Retirement – Will You Be Ready?

by Latin Biz Today

When asked about where their future retirement income will come from, most workers expect the major portion to come from Social Security (38 percent), an employer sponsored retirement savings plan like a 401(k) (37 percent), and/or a traditional employer-provided pension (31 percent). Most current retirees get their current income mostly from Social Security (52 percent), a traditional employer-provided pension (33 percent), and/or savings plans such as a 401(k) (24 percent).

According to the study, many current workers are concerned that their employers will reduce or eliminate their pension or health care benefits before or during their retirement (52 percent of Hispanics who are, or whose spouse is, employed, compared to 39 percent among non-Hispanics). Fueling this fear is that, in the past five years, 12 percent of those surveyed have already seen their employer eliminate their traditional defined benefit pension plan, frozen or reduced existing traditional pension benefits (13 percent), changed a traditional pension plan into a defined contribution plan (22 percent), or reduced health care benefits (45 percent).

The survey also asked what sources of financial information respondents use and find most useful when making financial decisions. For those who are married, the number one source used was a spouse’s input. Second most useful (at 48 percent) were banks or other financial institutions. Next came family, friends, or coworkers (43 percent), and/or newspapers and other written materials (39 percent).
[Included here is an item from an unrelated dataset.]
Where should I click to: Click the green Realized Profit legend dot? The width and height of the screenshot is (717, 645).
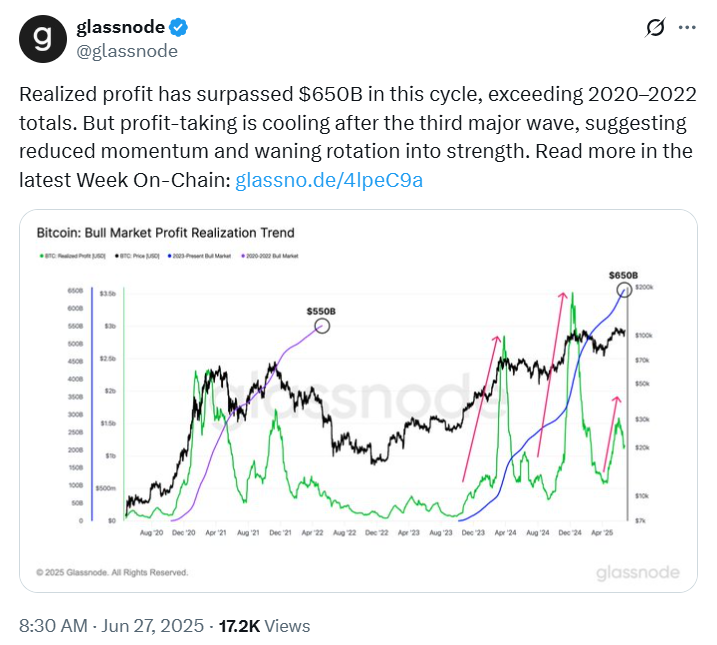click(x=42, y=256)
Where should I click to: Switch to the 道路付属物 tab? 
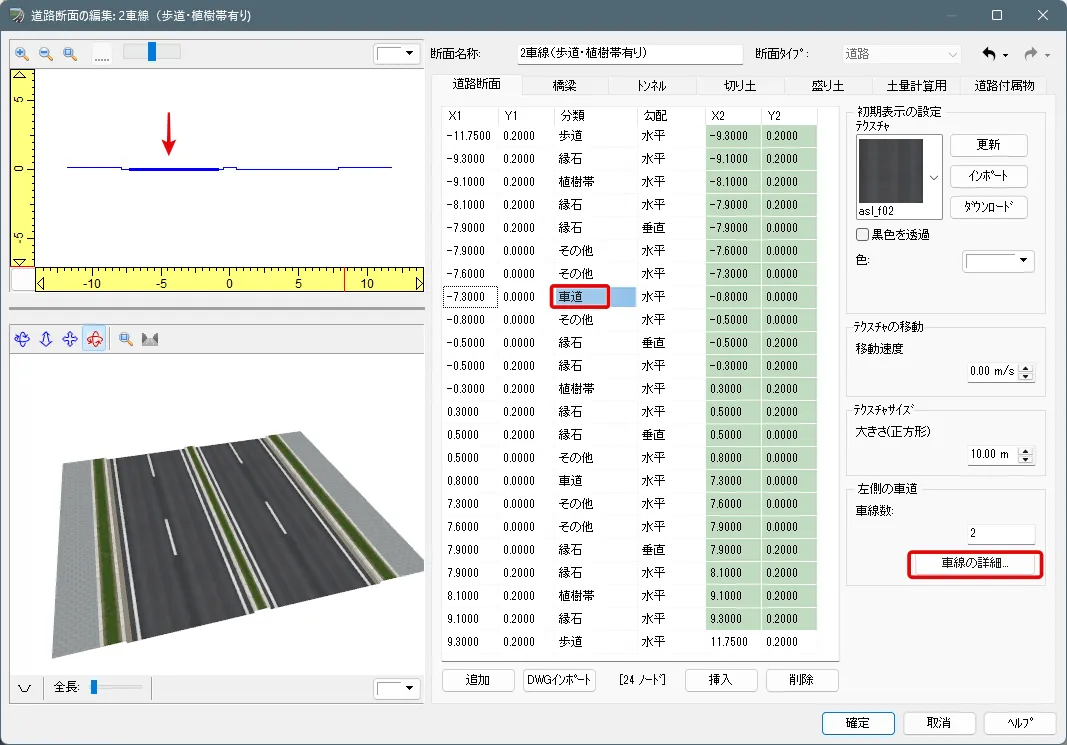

The last part of the survey dealt with various savings and investment vehicles respondents currently use for their money. The majority of Hispanic adults currently have their money in a checking account (65 percent), followed by a regular savings account (49 percent), and an employer-sponsored retirement savings or investment plan such as a 401(k) (35 percent). Fewer than two in ten report having some money invested in mutual funds (18 percent) or individual stocks (15 percent).

The overall financial goals of Hispanics age 40 and over are similar to non-Hispanics who participated in the study. Just like everyone else, Hispanics say that “paying the bills” is their most important priority (over 90 percent say it is “very important”), followed by “have enough money for you and your family to live well” (84 percent), “make sure your children or grandchildren can go to college” (83 percent), and “be able to stay in your house or apartment as you get older” –  and “save for the retirement years” (both at 81 percent).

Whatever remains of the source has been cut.